▸ **Supplied text**:
====

We’ll avoid taking Middle Eastern ways and culture (and a very Westernized understanding of the same) and imposing them on everyone everywhere.

We’ll avoid centering stories like those of the patriarchs and thinking, “well, they did awful things and their names are in the Bible and they were loved by God and so we should not be too hard on people who exploit and plunder and devour and destroy because God didn’t.” See What Harmful Spouses Need (And Why It’s Not More Prayer)

FYI. When we read the Old Testament without a pandering lens, we’ll see people reaping what they sowed. They were loved, comforted, and rescued when they wanted out, yes, but the very real consequences of their actions was also documented.

Bottom line: if God is central, if we see through His lens vs. cultural/people lens, we see love but also justice. We see opportunities but also accountability. We see an unbroken vow, but also how that is something God does because He’s Divine and we are not. And how all of that IS love.

I’ll stop here but I’d love to hear your thoughts! Have you ever considered the Bible an instruction manual for life and relationships? (Even if you didn’t mean it that way!) If you no longer believe that, what changed? How have you grown in your approach of Scripture, and how has that impacted your life? Let’s chat in the comments!

====

According to the passage on reading the Bible, why is an unbroken vow something God does? Answer in one to three sentences. The lines here have no connection to the passage on reading the Bible.

Stored data entries:
====

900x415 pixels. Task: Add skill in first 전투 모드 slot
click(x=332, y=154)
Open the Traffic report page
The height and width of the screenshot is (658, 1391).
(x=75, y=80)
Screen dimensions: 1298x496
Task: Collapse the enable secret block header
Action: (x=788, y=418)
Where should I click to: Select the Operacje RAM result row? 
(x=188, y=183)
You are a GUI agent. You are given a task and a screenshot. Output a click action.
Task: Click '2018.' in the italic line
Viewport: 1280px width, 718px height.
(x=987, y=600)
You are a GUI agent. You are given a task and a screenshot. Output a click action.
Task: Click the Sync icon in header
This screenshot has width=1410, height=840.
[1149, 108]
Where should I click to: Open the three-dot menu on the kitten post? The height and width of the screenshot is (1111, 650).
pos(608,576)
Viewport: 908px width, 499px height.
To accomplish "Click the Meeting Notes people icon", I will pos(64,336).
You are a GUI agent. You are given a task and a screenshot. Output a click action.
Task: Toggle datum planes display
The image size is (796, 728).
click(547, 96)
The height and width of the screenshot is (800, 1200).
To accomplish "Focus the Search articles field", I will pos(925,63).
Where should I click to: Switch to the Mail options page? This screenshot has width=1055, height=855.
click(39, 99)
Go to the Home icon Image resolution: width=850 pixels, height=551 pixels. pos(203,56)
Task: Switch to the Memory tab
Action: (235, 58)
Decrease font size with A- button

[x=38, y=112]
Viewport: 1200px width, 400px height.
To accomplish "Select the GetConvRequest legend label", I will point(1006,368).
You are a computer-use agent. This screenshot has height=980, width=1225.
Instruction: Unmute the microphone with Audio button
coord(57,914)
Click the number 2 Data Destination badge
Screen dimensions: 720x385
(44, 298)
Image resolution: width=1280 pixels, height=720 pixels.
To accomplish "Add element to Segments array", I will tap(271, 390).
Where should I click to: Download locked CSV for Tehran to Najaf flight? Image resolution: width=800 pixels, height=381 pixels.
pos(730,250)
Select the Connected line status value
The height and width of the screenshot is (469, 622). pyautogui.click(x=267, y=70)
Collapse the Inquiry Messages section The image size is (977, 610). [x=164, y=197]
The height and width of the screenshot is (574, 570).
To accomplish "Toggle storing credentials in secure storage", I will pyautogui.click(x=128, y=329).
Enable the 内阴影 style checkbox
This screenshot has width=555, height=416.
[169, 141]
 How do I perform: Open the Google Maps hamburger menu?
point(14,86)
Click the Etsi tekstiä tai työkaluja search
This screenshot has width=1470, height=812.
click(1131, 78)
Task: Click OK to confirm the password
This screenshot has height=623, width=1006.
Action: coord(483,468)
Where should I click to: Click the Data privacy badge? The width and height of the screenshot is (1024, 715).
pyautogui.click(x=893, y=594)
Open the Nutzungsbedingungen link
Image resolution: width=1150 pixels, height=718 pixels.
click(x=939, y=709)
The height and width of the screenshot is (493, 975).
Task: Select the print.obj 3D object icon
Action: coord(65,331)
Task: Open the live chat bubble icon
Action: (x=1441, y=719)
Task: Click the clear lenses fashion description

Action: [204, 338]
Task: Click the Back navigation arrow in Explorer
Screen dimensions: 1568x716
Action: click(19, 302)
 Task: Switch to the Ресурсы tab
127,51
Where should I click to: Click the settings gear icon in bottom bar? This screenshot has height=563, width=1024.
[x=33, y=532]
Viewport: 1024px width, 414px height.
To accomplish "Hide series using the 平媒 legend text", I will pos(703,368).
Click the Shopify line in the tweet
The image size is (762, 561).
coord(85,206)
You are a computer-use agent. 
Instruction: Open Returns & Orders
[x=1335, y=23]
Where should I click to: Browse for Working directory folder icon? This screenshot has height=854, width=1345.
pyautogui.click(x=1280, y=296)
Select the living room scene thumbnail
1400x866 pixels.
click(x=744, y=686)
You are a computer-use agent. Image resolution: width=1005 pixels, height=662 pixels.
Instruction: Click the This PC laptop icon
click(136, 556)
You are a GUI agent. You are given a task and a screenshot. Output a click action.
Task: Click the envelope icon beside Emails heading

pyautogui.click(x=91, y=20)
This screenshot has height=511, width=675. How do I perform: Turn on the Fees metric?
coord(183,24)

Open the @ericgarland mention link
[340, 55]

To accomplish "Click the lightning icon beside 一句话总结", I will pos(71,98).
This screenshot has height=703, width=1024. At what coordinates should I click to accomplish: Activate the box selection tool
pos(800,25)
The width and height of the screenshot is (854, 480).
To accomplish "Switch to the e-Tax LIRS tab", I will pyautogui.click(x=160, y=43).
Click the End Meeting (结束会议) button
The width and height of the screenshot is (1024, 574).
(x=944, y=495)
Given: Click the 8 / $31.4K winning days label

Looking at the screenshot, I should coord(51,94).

====

▸ **Response to the task**: An unbroken vow is something God does because He is Divine and we are not.